Whilst much of what Adria’s management implement is at the mercy of the flag-carrier’s new owners, there is, as has perpetually been the case, a strategic position being adopted despite of and because of the interminable ongoing privatization process of the Brnik-based airline. In other words, Adria cannot plan for a scenario which may still not occur. In deciding to maximise the optimal performance of its raft of current routes instead of chancing its arm with additional services not guaranteed to be successful, Adria’s management are playing the percentages, perhaps influenced by the successful ‘seeing off’ of Swiss Airlines’ service between Zurich and Ljubljana that ran in tandem with Adria’s own, but, is due to be shelved in early 2016. With a tentative strategy up to 2017, Adria’s CEO Mark Anzur could perhaps be forgiven for thinking a takeover of the ailing airline will be believed only when the ink has dried.

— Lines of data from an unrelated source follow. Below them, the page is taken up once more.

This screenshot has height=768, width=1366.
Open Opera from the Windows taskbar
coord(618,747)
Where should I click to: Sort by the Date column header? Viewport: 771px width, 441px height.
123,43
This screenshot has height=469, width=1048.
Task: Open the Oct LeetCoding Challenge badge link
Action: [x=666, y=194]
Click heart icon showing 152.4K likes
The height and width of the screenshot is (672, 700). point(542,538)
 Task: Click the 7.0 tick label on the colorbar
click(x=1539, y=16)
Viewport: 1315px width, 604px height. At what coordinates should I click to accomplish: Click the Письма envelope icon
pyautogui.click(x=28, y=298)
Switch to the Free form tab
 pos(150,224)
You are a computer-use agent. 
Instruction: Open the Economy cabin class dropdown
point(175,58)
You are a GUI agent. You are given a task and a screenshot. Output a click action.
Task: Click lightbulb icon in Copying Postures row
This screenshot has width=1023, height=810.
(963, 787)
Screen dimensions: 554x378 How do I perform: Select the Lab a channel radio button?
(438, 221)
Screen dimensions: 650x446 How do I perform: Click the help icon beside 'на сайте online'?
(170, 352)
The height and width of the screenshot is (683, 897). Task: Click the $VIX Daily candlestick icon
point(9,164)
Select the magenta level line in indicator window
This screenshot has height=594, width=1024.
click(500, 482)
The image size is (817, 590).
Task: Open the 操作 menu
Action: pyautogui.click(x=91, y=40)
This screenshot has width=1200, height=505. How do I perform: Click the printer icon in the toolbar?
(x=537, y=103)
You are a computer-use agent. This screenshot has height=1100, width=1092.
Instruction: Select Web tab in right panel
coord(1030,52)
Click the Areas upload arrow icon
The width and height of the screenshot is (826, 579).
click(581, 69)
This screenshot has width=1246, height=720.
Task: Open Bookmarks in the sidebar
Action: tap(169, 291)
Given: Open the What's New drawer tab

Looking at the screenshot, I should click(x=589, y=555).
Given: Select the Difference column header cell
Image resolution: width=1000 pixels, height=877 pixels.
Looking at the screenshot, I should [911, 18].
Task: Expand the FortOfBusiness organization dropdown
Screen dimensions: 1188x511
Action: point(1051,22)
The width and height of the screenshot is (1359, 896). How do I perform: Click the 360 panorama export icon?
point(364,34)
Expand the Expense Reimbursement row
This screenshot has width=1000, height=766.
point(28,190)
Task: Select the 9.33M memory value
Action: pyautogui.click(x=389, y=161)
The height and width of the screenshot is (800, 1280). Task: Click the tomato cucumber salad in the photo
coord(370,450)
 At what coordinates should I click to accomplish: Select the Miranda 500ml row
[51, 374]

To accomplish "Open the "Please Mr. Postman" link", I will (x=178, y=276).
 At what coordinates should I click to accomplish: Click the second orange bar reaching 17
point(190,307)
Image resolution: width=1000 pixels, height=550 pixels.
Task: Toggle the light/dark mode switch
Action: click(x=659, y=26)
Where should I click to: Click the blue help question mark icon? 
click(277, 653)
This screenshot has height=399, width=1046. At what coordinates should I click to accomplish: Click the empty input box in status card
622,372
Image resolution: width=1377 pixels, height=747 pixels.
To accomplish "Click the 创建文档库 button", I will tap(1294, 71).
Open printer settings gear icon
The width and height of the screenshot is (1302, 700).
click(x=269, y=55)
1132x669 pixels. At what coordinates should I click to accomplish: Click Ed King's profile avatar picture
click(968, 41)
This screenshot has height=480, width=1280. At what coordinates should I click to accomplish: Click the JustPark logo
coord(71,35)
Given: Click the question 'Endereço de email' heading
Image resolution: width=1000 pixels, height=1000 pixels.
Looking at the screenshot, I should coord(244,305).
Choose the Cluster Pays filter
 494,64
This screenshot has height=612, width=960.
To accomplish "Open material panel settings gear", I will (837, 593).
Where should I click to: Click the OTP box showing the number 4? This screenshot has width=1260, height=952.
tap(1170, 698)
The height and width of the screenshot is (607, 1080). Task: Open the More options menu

An intriguing and somewhat incongruous aside to Adria’s troubles has been its adoption of the now defunct Estonian Air’s Tallinn-based schedule, honouring flights whilst using the former airline’s fleet. Although this will obviously prove to be a welcome money-spinner for Adria, it seems strange that their concentration on events away from Slovenia’s borders has perhaps influenced its decision to shelve ambitions closer to home. Slovenia’s administration, headed by state-owned vehicle Slovenian Sovereign Holding(SSH) are expected to commence the process of choosing the preferred binding bid although, will the state sell Adria, in its desperation to jettison a financial bottomless pit, at any price? In what is undoubtedly a buyers market, the state will have to balance its desire to remove Adria from the books with its duty of care towards the airline’s workforce and reputation, which could be damaged by a cheap disposal to a Hedge Fund predicated on a quick resale.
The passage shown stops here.